▸ **Excerpt provided**:
Thanks for the suggestions guys. Still up in the air on my build design. I am uncertain on how to do the windows though I plan on using tempered glass. I am not sure how to make that part work?


----------



## rrcoolj (Jun 29, 2011)

^Yea the doors can be tricky. I used tempered glass also and bought my tracks from rockler.com. Placed them on the top and bottom parts on the front of my enclosure, measured, then bought the glass according to the measurement. You want 2 pieces one like 2x longer than the other.


----------



## Maro1 (Jun 29, 2011)

I used sliding glass doors on mine. For most installations you would only need plate glass as opposed to tempered. Your glass supply can tell you at what point they recommend tempered. plate is still very tough and in all the cages I have I have tempered in only one. Tempered is about twice the cost and if you are not in a situation where the door can be dropped plate glass will be tough enough.


----------



## rrcoolj (Jun 29, 2011)

Woops I did use plate not tempered. Plate was much cheaper.


----------



## wallace&amp;mick (Jun 29, 2011)

the sliding doors i have for my 9x3 front are 6MM tempered gass and they are both the same size half the size of the front but with added 1 inch for over lap and they work great i got my runners off of ebay


----------



## Maro1 (Jun 29, 2011)

Tempered glass has some benefits. The main one is that if it breaks it does so in a million little pices rather than shards of glass. However never sand or try to grind tempered as it will pop like a balloon or rather explode!


----------



## Toby_H (Jun 29, 2011)

I used tempered glass for my doors... if, in worst case scenerio, the glass breaks I surely do not want large chucnks falling and slicing my arm or my lizard in half. Also, I was comfortable using thinner tempered glass than I would have been standard glass.


Building a two piece enclsoure shouldn't be too awefully difficult. if the open end of each side has a lip, that lip can be predrilled with matching holes then anchored together with a bolt & wing nut (use washers to protect the wood). If the two pieces were built to stack vertically, then I would suggest a simple pin & groove set up held in place under it's own weight.


Lastly... I keep my adult male B&W Tegu in an 8' x 3' x 3.5' enclosure in the winter and a 6' x 12' outdoor enclsoure in the summer. Having seen how much my guy uses his space in the summer and after seeing how antsie he gets in the indoor enclsoure in spring, I think you and your tegu will be much happier with a larger year round enclosure....

▸ **Set problem 1**: Can you print part of the enclosure thread, beginning at the words "## Toby_H (Jun" and stopping after "been standard glass."?
▸ **Set problem 2**:
Answer these from the enclosure thread:
(a) From which website did rrcoolj buy the door tracks?
(b) How thick is the tempered glass in the sliding doors for the 9x3 front?
(c) What size is Toby_H's summer outdoor enclosure?
The lines after the enclosure thread play no part here.

▸ **Dataset extract**:
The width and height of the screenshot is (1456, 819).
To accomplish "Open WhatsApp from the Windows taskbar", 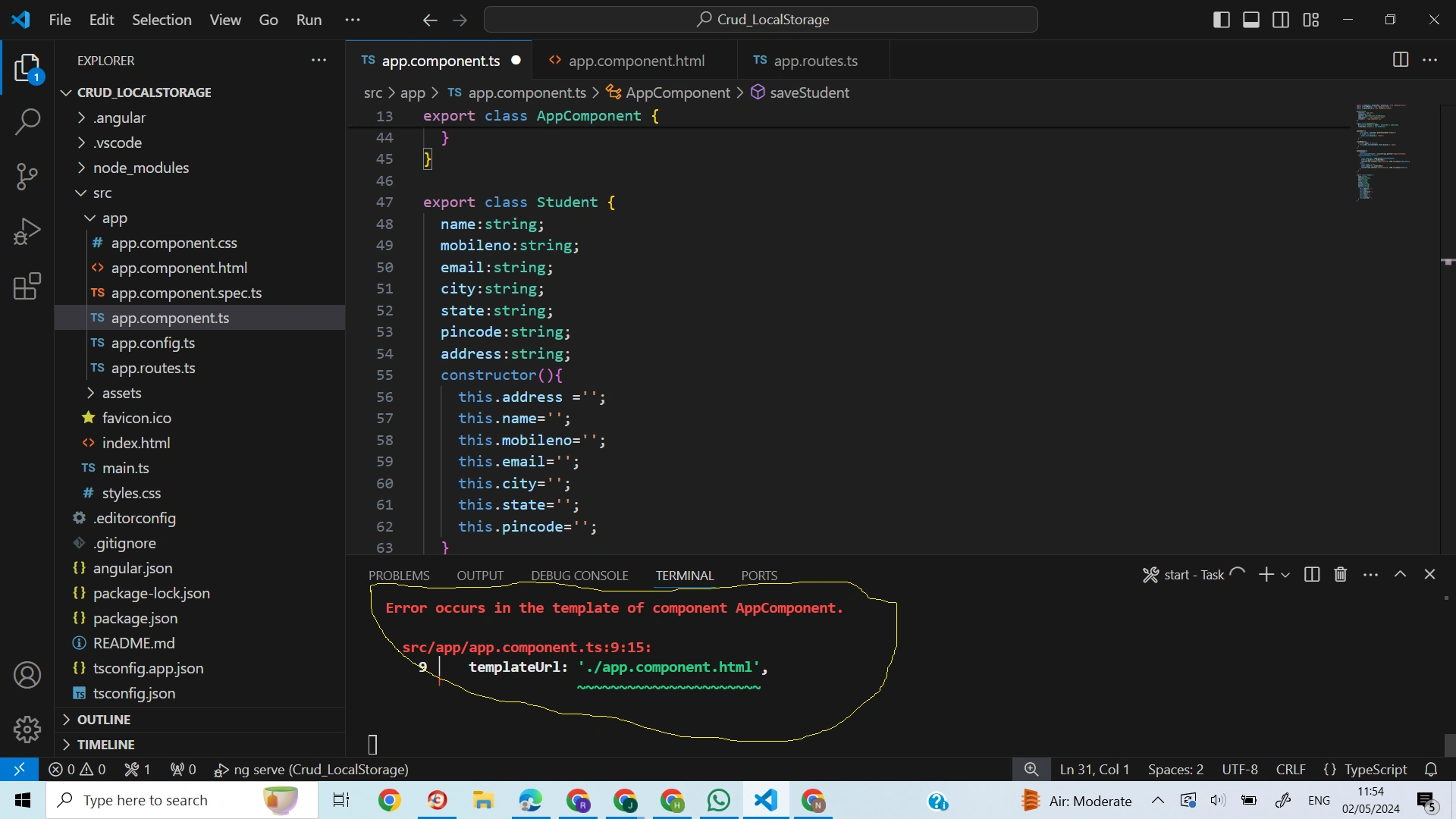I will click(719, 801).
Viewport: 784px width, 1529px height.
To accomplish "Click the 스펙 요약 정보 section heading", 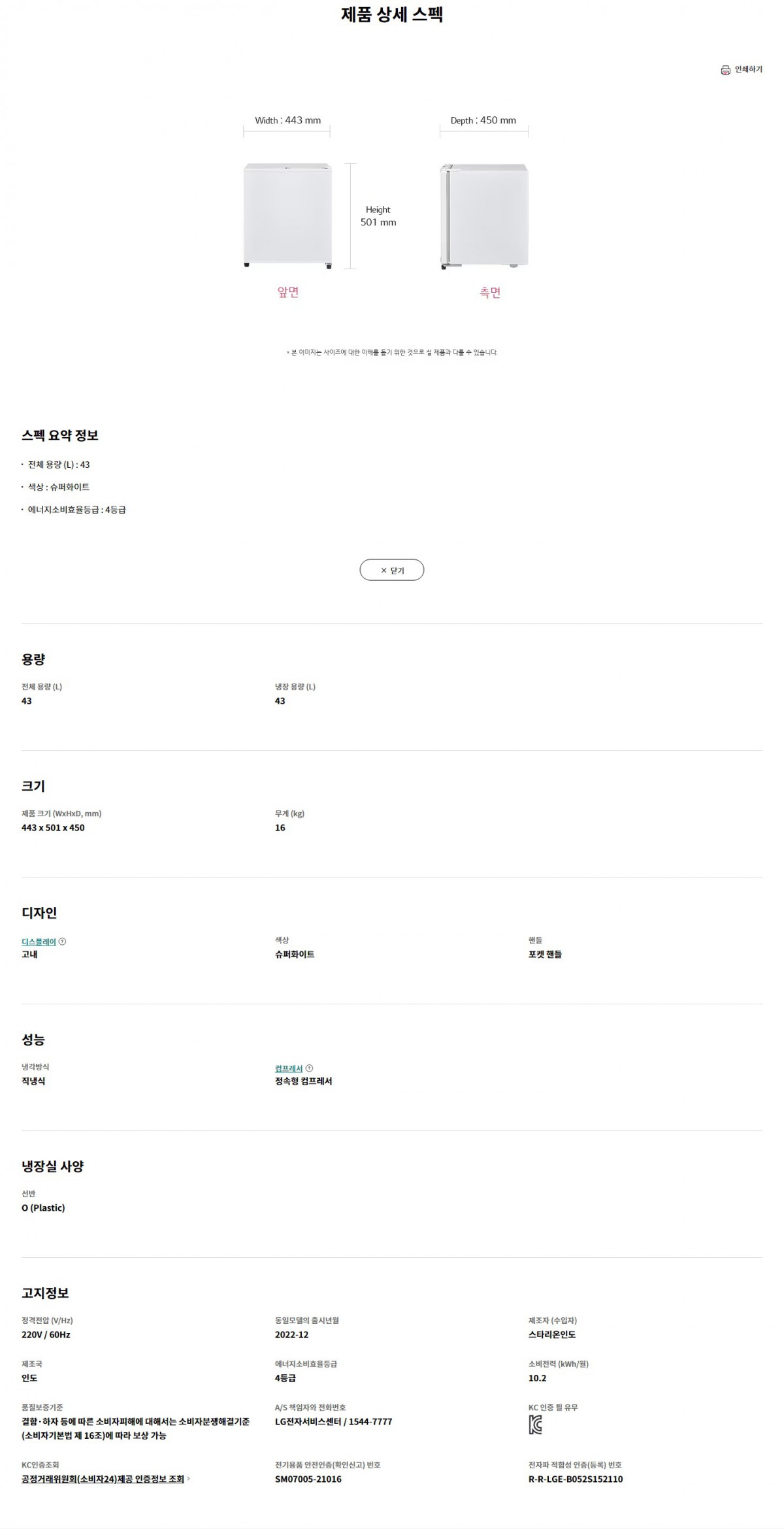I will coord(60,435).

▸ **Right answer 1**:
## Toby_H (Jun 29, 2011)

I used tempered glass for my doors... if, in worst case scenerio, the glass breaks I surely do not want large chucnks falling and slicing my arm or my lizard in half. Also, I was comfortable using thinner tempered glass than I would have been standard glass.

▸ **Right answer 2**:
(a) rockler.com
(b) 6MM
(c) 6' x 12'